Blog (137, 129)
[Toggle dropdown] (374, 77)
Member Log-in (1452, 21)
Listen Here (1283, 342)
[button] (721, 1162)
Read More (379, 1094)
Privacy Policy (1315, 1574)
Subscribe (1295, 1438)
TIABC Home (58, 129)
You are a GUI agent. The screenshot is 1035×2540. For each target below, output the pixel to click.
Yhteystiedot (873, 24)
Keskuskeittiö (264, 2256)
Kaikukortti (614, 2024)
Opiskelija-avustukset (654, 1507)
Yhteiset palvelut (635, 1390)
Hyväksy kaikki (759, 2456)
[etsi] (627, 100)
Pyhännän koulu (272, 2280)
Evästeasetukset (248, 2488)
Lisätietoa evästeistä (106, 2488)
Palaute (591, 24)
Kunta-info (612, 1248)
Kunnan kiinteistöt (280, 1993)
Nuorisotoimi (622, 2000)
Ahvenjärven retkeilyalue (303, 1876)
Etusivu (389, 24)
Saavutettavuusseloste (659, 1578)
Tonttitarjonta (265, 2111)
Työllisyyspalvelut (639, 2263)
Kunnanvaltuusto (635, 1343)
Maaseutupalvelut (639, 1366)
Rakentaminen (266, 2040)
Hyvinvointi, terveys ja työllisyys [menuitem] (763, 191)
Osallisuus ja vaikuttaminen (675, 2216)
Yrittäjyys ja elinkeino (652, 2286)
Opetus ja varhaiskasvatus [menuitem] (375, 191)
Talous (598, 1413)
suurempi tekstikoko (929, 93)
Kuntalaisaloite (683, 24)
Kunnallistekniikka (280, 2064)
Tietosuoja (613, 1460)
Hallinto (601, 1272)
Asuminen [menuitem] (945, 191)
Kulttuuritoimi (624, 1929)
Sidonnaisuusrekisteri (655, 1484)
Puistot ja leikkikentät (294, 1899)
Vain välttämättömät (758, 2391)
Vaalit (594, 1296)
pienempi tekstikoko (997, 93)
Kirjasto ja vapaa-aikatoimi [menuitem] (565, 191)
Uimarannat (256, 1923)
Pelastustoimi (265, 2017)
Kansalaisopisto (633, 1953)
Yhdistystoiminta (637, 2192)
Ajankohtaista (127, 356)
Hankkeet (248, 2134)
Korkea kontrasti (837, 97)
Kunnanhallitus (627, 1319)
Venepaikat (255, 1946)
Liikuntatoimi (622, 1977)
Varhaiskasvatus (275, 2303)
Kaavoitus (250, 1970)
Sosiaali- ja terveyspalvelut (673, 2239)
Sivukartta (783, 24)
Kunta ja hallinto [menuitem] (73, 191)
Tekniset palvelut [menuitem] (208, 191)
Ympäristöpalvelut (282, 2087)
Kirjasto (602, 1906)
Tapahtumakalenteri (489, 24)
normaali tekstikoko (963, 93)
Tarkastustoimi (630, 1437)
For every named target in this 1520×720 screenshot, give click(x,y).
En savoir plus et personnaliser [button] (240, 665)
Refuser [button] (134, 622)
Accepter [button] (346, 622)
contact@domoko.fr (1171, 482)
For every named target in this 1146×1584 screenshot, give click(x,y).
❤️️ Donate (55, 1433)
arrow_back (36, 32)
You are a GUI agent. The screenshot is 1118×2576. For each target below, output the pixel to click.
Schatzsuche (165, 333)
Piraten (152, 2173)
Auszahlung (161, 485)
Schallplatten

────

Render every line of the records above as a numbered list, skipping any blank lines.

* [Finished exercise]:
1. Blog (137, 129)
2. [Toggle dropdown] (374, 77)
3. Member Log-in (1452, 21)
4. Listen Here (1283, 342)
5. [button] (721, 1162)
6. Read More (379, 1094)
7. Privacy Policy (1315, 1574)
8. Subscribe (1295, 1438)
9. TIABC Home (58, 129)
10. You are a GUI agent. The screenshot is 1035×2540. For each target below, output the pixel to click.
11. Yhteystiedot (873, 24)
12. Keskuskeittiö (264, 2256)
13. Kaikukortti (614, 2024)
14. Opiskelija-avustukset (654, 1507)
15. Yhteiset palvelut (635, 1390)
16. Hyväksy kaikki (759, 2456)
17. [etsi] (627, 100)
18. Pyhännän koulu (272, 2280)
19. Evästeasetukset (248, 2488)
20. Lisätietoa evästeistä (106, 2488)
21. Palaute (591, 24)
22. Kunta-info (612, 1248)
23. Kunnan kiinteistöt (280, 1993)
24. Nuorisotoimi (622, 2000)
25. Ahvenjärven retkeilyalue (303, 1876)
26. Etusivu (389, 24)
27. Saavutettavuusseloste (659, 1578)
28. Tonttitarjonta (265, 2111)
29. Työllisyyspalvelut (639, 2263)
30. Kunnanvaltuusto (635, 1343)
31. Maaseutupalvelut (639, 1366)
32. Rakentaminen (266, 2040)
33. Hyvinvointi, terveys ja työllisyys [menuitem] (763, 191)
34. Osallisuus ja vaikuttaminen (675, 2216)
35. Yrittäjyys ja elinkeino (652, 2286)
36. Opetus ja varhaiskasvatus [menuitem] (375, 191)
37. Talous (598, 1413)
38. suurempi tekstikoko (929, 93)
39. Kuntalaisaloite (683, 24)
40. Kunnallistekniikka (280, 2064)
41. Tietosuoja (613, 1460)
42. Hallinto (601, 1272)
43. Asuminen [menuitem] (945, 191)
44. Kulttuuritoimi (624, 1929)
45. Sidonnaisuusrekisteri (655, 1484)
46. Puistot ja leikkikentät (294, 1899)
47. Vain välttämättömät (758, 2391)
48. Vaalit (594, 1296)
49. pienempi tekstikoko (997, 93)
50. Kirjasto ja vapaa-aikatoimi [menuitem] (565, 191)
51. Uimarannat (256, 1923)
52. Pelastustoimi (265, 2017)
53. Kansalaisopisto (633, 1953)
54. Yhdistystoiminta (637, 2192)
55. Ajankohtaista (127, 356)
56. Hankkeet (248, 2134)
57. Korkea kontrasti (837, 97)
58. Kunnanhallitus (627, 1319)
59. Venepaikat (255, 1946)
60. Liikuntatoimi (622, 1977)
61. Varhaiskasvatus (275, 2303)
62. Kaavoitus (250, 1970)
63. Sosiaali- ja terveyspalvelut (673, 2239)
64. Sivukartta (783, 24)
65. Kunta ja hallinto [menuitem] (73, 191)
66. Tekniset palvelut [menuitem] (208, 191)
67. Ympäristöpalvelut (282, 2087)
68. Kirjasto (602, 1906)
69. Tapahtumakalenteri (489, 24)
70. normaali tekstikoko (963, 93)
71. Tarkastustoimi (630, 1437)
72. For every named target in this 1520×720 screenshot, give click(x,y).
73. En savoir plus et personnaliser [button] (240, 665)
74. Refuser [button] (134, 622)
75. Accepter [button] (346, 622)
76. contact@domoko.fr (1171, 482)
77. For every named target in this 1146×1584 screenshot, give click(x,y).
78. ❤️️ Donate (55, 1433)
79. arrow_back (36, 32)
80. You are a GUI agent. The screenshot is 1118×2576. For each target below, output the pixel to click.
81. Schatzsuche (165, 333)
82. Piraten (152, 2173)
83. Auszahlung (161, 485)
84. Schallplatten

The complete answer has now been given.